Spotlight: Marshall Johnson – Relentless Drive

TAGS: Marshall Johnson, Brian Carroll, team elitefts

Spotlight: Marshall Johnson – Relentless Drive

Adding a new member to the elitefts™ team is not a simple process. As you can imagine, we get a flood of applicants wanting to join the most respected team of lifters in the world. The applicants are pored over by a panel of consultants and vetted through a number of interviews. I was proud to be asked for my input into those choices for this recent batch and it certainly is not something that I (or the others that review applicants) took lightly. The chosen lifters represent not just our team, but are a reflection of the truly amazing company that Dave Tate founded over 14 years ago.
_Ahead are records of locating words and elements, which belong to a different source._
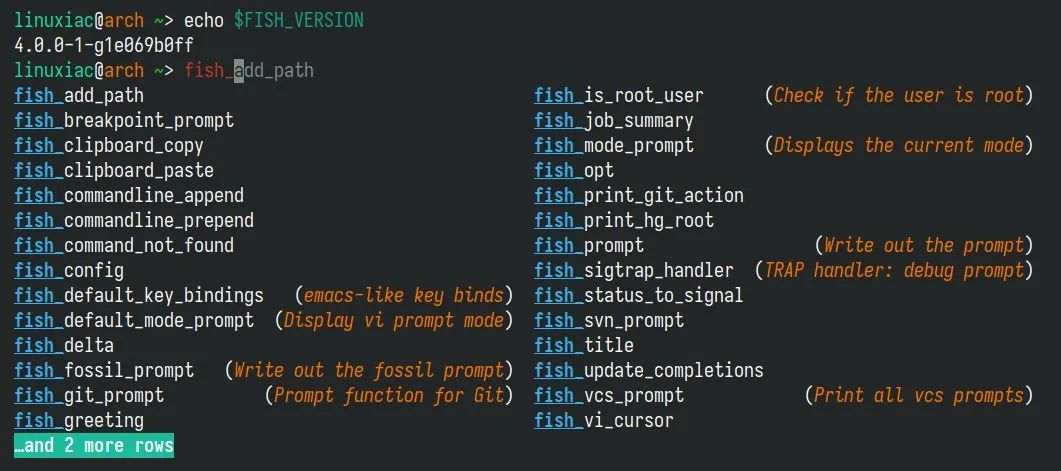Click the fish_title completion
1061x471 pixels.
pos(584,346)
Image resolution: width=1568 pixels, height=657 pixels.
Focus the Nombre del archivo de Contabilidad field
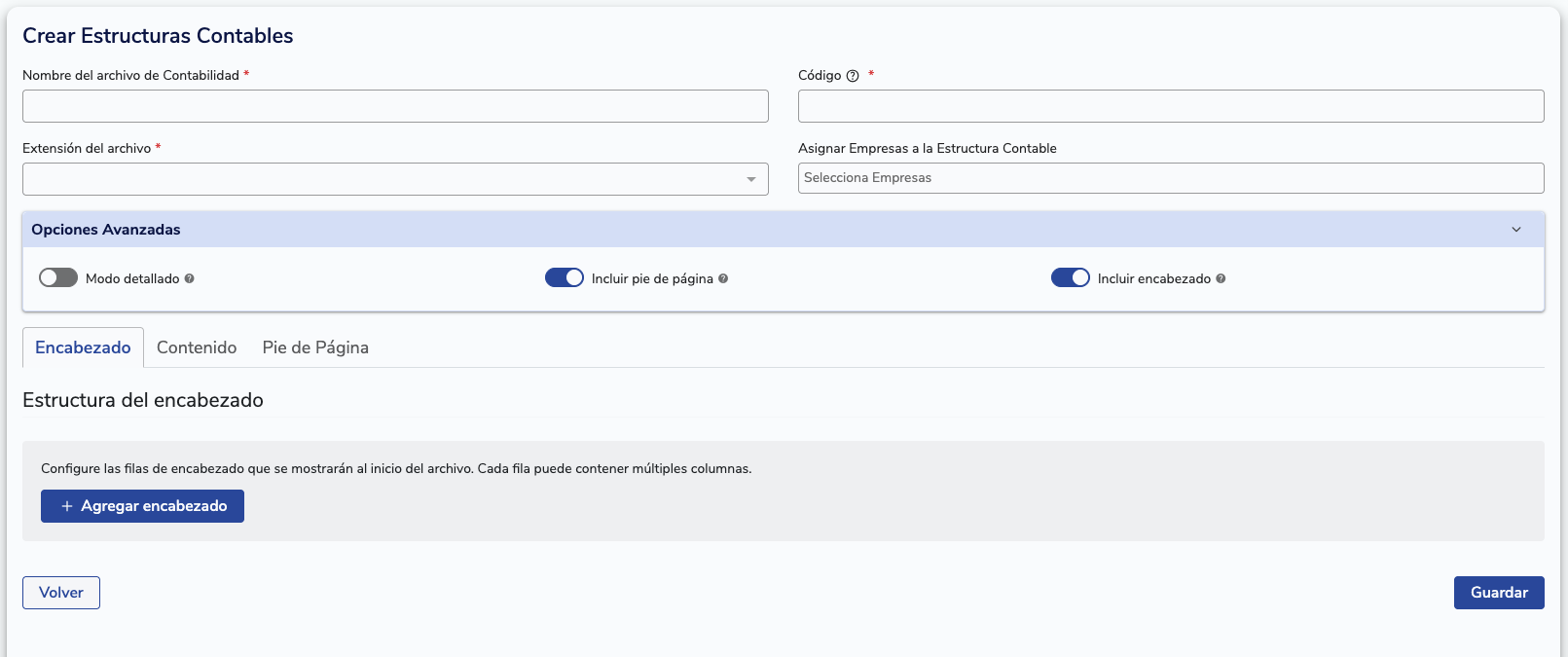coord(395,106)
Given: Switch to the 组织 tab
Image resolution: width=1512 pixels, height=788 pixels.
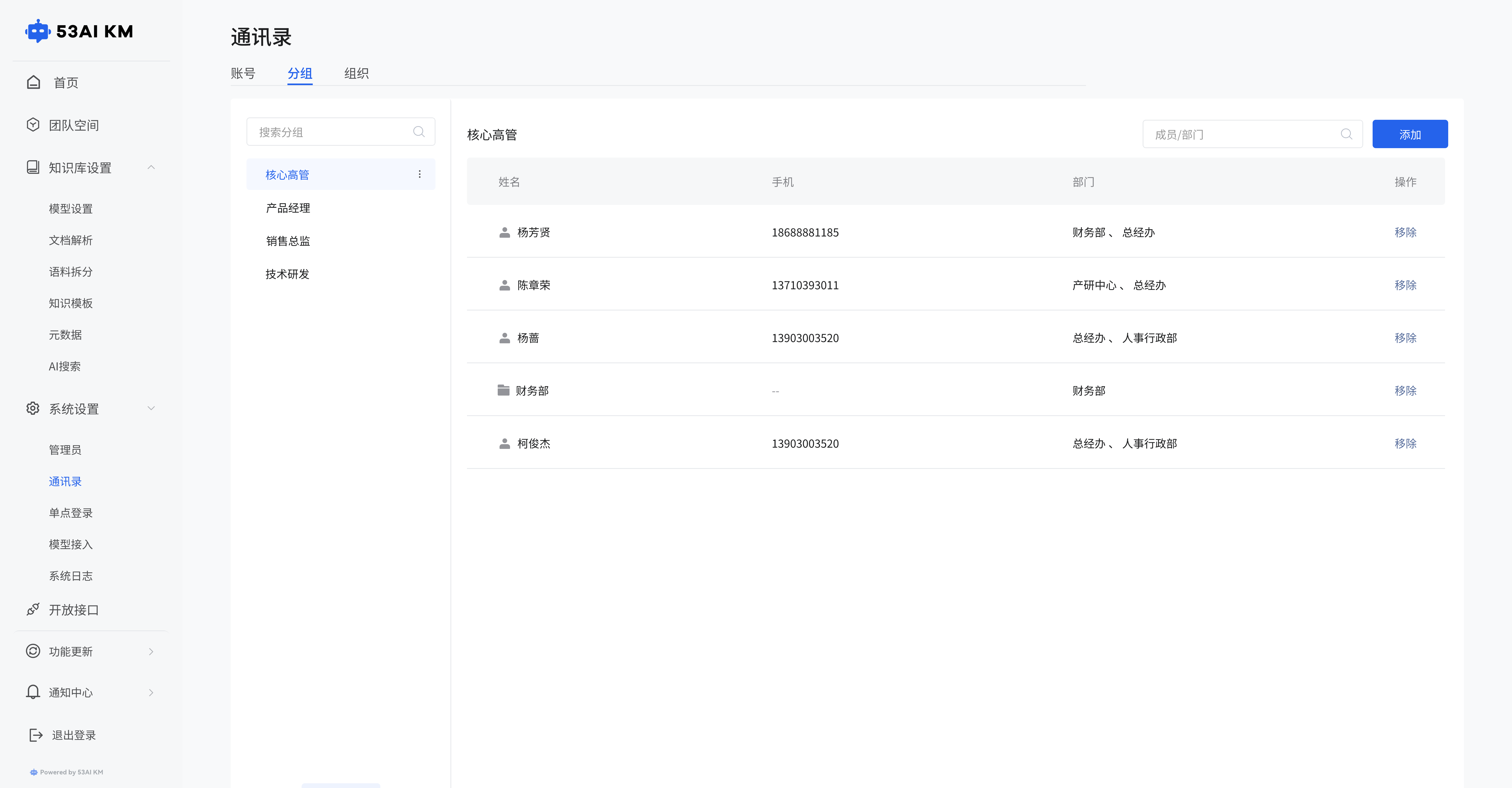Looking at the screenshot, I should pyautogui.click(x=356, y=73).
Now Dave is one of the most decisive leaders I ever worked with, usually because he strives to be very well-informed before making a choice. You may not guess this when first meeting him, but he is also a deeply emotional person, and I suspect that he often analyzes decisions to make sure that both his heart and logic are fully aligned. I came on board during the tail end of the process with this new group of sponsored athletes. It takes (at the minimum) 2-3 months and, in the case of Marshall Johnson, almost a year.

The selection process involves each person being reviewed by six different people including advisers, employees and finally...Dave. At the minimum, the prospects need to be ranked at an elite or pro level and must fit the same values and culture of elitefts™. The 2-3 month process involves background checks, referral checks, written and verbal interviews, as well as asking current team members if they know the person or anyone else who knows the person. Dave is the LAST person in the decision-making process and he is provided with a file of notes (roughly the size of a FBI case file) to review before deciding whether or not he will call the person for an interview. This remains an ongoing process and there have been many people who were selected over a year past their application being filed. With some, we just were unable to collect enough information. With others, we just needed to watch closer (or a host of other reasons for the delay), but it is always with the best interest of the site and team culture.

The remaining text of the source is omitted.